# Opdrachten:
• A. Schrijf uit de tekst over Coronie letterlijk over wat begint bij "Maar toch, er" en doorloopt tot en met "door Rayene Zinhagel).".
• B. Waar ligt volgens de tekst over Coronie het droomhuis in het gedicht van Astracia Fraser?
• C. Zet de tekst over Coronie alsjeblieft voort na de laatste zin.
++++ Brontekst
Maar toch, er komen ook mensen terug. Vaak na een carrière elders, waar het leven wel goed was, maar waar heimwee bleef knagen. Want waar anders dan in Coronie, kun je rustig en zonder haast leven? Waar kan je zo lekker in de zwamp vissen? “Ik wil best weg gaan, voor vakantie”, hoorden we zeggen, “maar waar ik wil blijven, dat is hier, in Coronie.” We zagen de liefde voor Coronie ook in de gedichten die schoolkinderen schreven: ‘Mijn droomhuis is in Coronie. Ik vind het fijn om er in te zijn. Elke dag voel ik de zeewind. ‘s Morgens als ik wakker word, neem ik mijn kalebas. Dan was ik me in de rivier. (uit een gedicht door Astracia Fraser). Of: ‘Mijn droomhuis zou in de diepste bossen zijn, langs de grootste oceaan. Dan hoor ik vogels zingen, slangen sissen, vissen zwemmen de hele dag’ (uit een gedicht door Rayene Zinhagel).
++++++++
++++ Brongegevens
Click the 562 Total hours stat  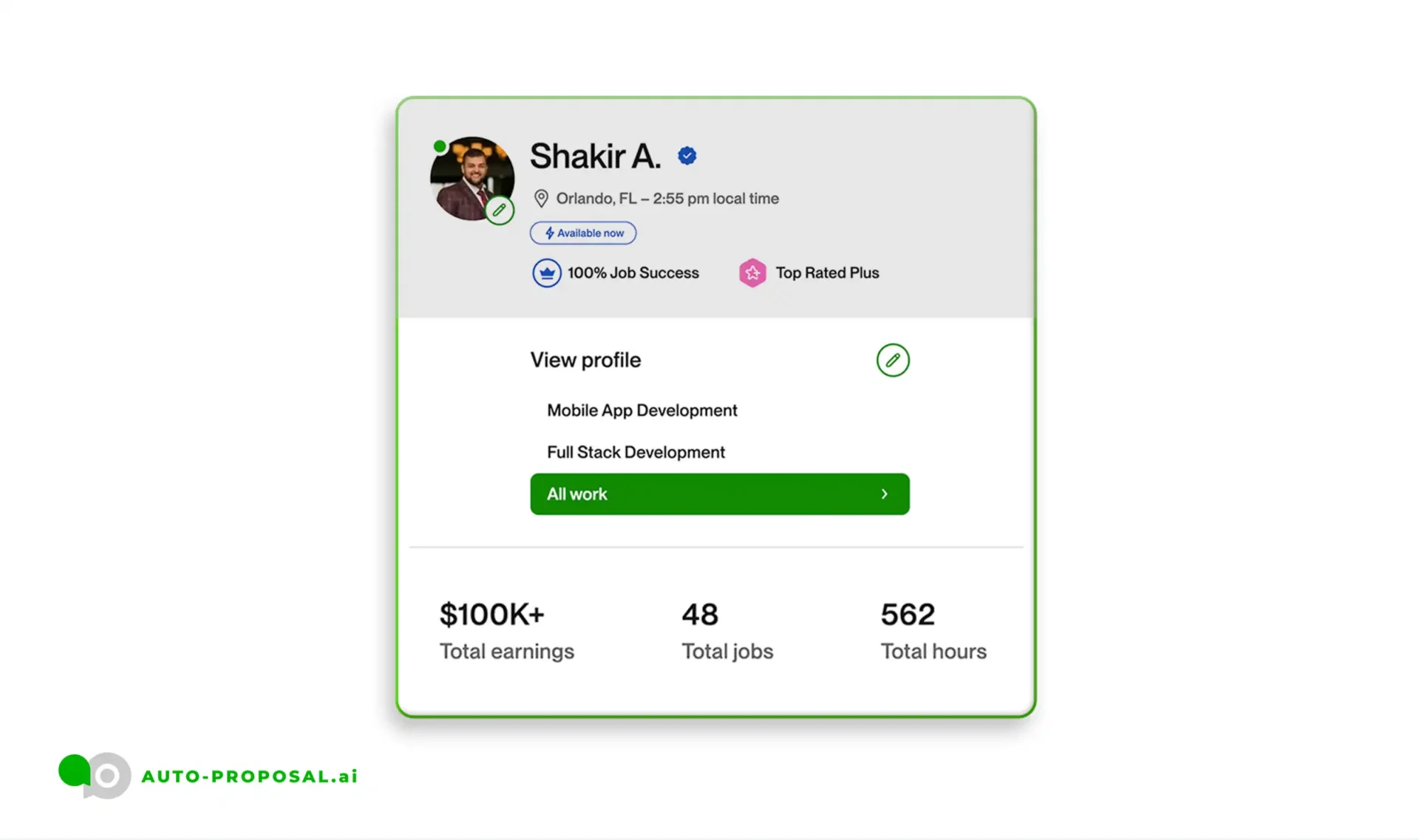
++++++++
# Eindantwoorden:
• A.
Maar toch, er komen ook mensen terug. Vaak na een carrière elders, waar het leven wel goed was, maar waar heimwee bleef knagen. Want waar anders dan in Coronie, kun je rustig en zonder haast leven? Waar kan je zo lekker in de zwamp vissen? “Ik wil best weg gaan, voor vakantie”, hoorden we zeggen, “maar waar ik wil blijven, dat is hier, in Coronie.” We zagen de liefde voor Coronie ook in de gedichten die schoolkinderen schreven: ‘Mijn droomhuis is in Coronie. Ik vind het fijn om er in te zijn. Elke dag voel ik de zeewind. ‘s Morgens als ik wakker word, neem ik mijn kalebas. Dan was ik me in de rivier. (uit een gedicht door Astracia Fraser). Of: ‘Mijn droomhuis zou in de diepste bossen zijn, langs de grootste oceaan. Dan hoor ik vogels zingen, slangen sissen, vissen zwemmen de hele dag’ (uit een gedicht door Rayene Zinhagel).

• B. In Coronie.

• C.
Poëzieworkshops
Na het eerste bezoek aan Coronie volgden er meer. Het project had inmiddels financiering gekregen van onder meer de Nederlandse ambassade in Paramaribo en was ondergebracht bij Stichting Stibosur. Andere Surinaamse instanties en personen zegden hun medewerking toe. Langzaam maar zeker kreeg het project vorm en ging het leven. Er werden poëzieworkshops voor schoolkinderen in Coronie gegeven door Celestine Raalte en tekenworkshops door docenten van de Nola Hatterman Art Academy.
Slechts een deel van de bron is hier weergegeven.